Performance analysis of a flexible PV-MD-Electrolysis system for co-production of ultrapure water and green hydrogen

This thesis investigates membrane distillation (MD) as a route to produce ultrapure water from saline/brackish feeds and analyses its thermal integration with a photovoltaic (PV) module and an electrolyser for co-production of freshwater and green hydrogen. A dual modelling framework is developed: a 0D physics-based analytical model and a 2D Simulink model that closes the thermal balance between PV rear side losses and the MD feed channel, linking distillate flow to the electrolyser’s water demand.

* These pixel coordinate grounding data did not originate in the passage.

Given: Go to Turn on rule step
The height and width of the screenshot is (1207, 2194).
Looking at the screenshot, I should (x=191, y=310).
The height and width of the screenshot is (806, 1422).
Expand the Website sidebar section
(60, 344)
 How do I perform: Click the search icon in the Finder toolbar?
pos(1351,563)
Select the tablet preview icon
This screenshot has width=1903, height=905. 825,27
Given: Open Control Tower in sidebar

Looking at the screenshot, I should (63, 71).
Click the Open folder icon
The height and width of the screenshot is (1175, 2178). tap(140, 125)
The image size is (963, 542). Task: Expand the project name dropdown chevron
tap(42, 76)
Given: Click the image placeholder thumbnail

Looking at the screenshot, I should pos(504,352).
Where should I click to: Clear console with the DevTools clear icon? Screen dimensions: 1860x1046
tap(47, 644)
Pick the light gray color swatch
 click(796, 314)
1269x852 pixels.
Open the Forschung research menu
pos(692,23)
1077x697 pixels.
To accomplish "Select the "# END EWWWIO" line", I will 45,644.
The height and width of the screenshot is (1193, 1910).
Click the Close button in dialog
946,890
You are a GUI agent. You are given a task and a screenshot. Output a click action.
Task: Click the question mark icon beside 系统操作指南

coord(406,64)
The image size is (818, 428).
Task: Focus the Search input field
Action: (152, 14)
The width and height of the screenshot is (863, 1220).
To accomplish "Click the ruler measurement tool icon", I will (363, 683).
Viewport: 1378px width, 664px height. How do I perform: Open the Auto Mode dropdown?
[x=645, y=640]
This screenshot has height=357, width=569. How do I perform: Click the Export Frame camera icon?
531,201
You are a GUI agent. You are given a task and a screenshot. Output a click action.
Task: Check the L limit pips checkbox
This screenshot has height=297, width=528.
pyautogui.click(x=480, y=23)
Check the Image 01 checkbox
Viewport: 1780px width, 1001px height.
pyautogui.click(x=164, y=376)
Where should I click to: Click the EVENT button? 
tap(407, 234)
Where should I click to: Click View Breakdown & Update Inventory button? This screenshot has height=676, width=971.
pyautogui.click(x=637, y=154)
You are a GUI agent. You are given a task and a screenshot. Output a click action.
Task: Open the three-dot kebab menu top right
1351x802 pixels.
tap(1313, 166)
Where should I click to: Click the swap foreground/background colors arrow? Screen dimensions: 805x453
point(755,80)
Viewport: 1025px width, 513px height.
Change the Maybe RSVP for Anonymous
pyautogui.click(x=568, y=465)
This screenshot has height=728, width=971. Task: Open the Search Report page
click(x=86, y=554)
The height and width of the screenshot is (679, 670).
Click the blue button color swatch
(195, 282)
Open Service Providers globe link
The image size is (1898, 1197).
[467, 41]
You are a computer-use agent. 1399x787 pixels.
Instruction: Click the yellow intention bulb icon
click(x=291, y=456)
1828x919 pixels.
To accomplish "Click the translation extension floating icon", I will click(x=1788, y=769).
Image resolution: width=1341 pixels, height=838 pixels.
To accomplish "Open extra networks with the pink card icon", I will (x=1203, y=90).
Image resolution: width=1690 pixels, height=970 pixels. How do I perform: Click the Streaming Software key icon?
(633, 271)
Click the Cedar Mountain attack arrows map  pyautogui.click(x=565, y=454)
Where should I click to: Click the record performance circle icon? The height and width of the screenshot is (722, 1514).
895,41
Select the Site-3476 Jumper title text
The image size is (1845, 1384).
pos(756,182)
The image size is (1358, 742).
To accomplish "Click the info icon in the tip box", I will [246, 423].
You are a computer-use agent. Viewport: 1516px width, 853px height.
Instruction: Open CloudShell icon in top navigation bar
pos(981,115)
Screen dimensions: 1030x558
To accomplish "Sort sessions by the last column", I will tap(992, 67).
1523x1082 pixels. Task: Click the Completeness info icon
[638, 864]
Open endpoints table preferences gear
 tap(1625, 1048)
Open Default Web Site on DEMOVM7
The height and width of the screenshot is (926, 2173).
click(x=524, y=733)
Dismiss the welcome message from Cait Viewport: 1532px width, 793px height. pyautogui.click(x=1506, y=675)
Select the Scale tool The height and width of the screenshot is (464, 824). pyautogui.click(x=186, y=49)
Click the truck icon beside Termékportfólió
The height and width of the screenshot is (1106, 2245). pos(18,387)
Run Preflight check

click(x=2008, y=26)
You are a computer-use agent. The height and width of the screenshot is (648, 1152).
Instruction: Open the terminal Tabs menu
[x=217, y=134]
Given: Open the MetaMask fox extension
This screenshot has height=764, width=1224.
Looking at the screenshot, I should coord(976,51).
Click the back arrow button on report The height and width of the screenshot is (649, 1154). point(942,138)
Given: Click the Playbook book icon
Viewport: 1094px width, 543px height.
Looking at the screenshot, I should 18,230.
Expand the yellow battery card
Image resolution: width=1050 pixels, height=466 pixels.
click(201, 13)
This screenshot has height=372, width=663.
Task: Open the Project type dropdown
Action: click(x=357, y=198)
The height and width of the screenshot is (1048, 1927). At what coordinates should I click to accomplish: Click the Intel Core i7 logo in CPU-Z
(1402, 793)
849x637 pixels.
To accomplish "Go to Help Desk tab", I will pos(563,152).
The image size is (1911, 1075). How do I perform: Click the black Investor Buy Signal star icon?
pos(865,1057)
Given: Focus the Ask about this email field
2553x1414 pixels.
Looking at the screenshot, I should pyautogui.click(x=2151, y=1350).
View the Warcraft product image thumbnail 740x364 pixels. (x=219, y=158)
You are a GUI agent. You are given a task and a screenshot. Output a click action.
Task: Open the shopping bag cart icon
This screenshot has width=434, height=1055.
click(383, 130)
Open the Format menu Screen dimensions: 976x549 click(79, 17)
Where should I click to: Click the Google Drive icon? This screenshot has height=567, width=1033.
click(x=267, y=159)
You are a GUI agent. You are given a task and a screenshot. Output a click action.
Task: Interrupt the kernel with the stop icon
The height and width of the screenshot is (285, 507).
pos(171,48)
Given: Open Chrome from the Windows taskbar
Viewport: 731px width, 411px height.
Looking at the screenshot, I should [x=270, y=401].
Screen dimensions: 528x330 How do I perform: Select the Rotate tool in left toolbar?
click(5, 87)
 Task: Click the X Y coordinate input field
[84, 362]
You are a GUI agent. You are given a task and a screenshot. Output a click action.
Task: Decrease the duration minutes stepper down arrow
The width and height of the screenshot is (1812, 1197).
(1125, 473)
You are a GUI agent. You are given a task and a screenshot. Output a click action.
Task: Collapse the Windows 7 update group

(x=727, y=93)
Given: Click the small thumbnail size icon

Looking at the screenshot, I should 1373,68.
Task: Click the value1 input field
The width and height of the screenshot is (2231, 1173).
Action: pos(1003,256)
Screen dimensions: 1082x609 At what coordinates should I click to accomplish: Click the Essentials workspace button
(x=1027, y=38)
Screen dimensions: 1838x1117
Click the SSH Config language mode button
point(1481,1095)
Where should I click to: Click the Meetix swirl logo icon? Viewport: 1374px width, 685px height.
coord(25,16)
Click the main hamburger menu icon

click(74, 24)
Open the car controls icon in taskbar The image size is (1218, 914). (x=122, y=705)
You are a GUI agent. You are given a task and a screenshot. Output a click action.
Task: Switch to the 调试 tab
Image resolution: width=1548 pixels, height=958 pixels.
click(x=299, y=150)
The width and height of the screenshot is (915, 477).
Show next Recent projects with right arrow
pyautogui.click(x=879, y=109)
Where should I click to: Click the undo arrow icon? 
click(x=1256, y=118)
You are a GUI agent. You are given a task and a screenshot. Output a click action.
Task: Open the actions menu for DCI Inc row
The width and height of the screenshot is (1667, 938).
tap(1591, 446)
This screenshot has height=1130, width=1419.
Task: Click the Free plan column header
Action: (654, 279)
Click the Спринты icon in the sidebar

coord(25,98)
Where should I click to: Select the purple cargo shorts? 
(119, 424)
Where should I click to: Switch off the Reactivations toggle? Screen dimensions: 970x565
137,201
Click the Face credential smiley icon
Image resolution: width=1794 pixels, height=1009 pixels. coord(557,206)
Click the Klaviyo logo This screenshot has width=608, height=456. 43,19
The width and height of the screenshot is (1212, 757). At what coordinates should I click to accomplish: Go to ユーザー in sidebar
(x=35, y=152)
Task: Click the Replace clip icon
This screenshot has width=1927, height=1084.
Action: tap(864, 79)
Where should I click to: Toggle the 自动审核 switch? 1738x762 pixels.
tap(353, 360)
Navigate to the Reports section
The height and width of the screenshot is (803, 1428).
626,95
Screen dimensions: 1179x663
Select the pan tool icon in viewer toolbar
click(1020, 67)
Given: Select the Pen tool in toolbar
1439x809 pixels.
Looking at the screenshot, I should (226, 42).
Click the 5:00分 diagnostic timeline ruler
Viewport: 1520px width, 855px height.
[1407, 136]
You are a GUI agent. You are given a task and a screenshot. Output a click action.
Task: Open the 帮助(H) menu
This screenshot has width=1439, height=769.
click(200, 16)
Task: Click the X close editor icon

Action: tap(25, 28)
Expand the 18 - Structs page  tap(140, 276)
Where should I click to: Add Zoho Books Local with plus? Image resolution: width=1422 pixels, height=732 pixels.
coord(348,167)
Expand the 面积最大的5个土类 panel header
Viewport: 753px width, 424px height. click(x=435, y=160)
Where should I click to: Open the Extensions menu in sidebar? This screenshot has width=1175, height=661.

The work also offers a critical review and operating guidelines for pre/post-treatment and membrane cleaning across diverse industrial effluents. Simulations considering a flat sheet DCMD module show that the axial temperature field governs the vapor pressure gradient and thus flux: at 40 °C and 60 °C with a feed velocity of 0.1 m/s, fluxes of 3.1 and 9.2 kg h-1m-2 are obtained, with a peak near the feed inlet. A parametric study identifies an optimal feed velocity of 0.3 m/s, maximizing yield per energy (3.76 kg h-1m-2 at 40 °C) by limiting pressure drop while enhancing shear induced antifouling. Salt comparison indicates the productivity hierarchy KNO3 > NaNO3 > NaCl, consistent with water activity and the nonlinear temperature dependence of flux. PV rear side heat losses provide useful input to MD (485 Wm-2 at 40 °C and 192 Wm-2 at 60 °C), with a trade-off as cell temperature rises. In the simulations conducted at 100 g/L NaNO3 and the optimal velocity across 40-70 °C, the AEM electrolyser (50 cells, 144 cm²) delivers 0.036-0.187 kg/h of hydrogen requiring 1.85-9.54 kW from 40-70 °C. At system level, overall PV-MD-EL system efficiency is 50-60% , showing a concave-down trend due to PV thermal penalties. With appropriate thermal integration, particularly through recovery of electrolyser waste heat, MD can meet the stack’s water demand and deliver a meaningful surplus, thereby simplifying system operation by removing the need for dedicated cooling infrastructure.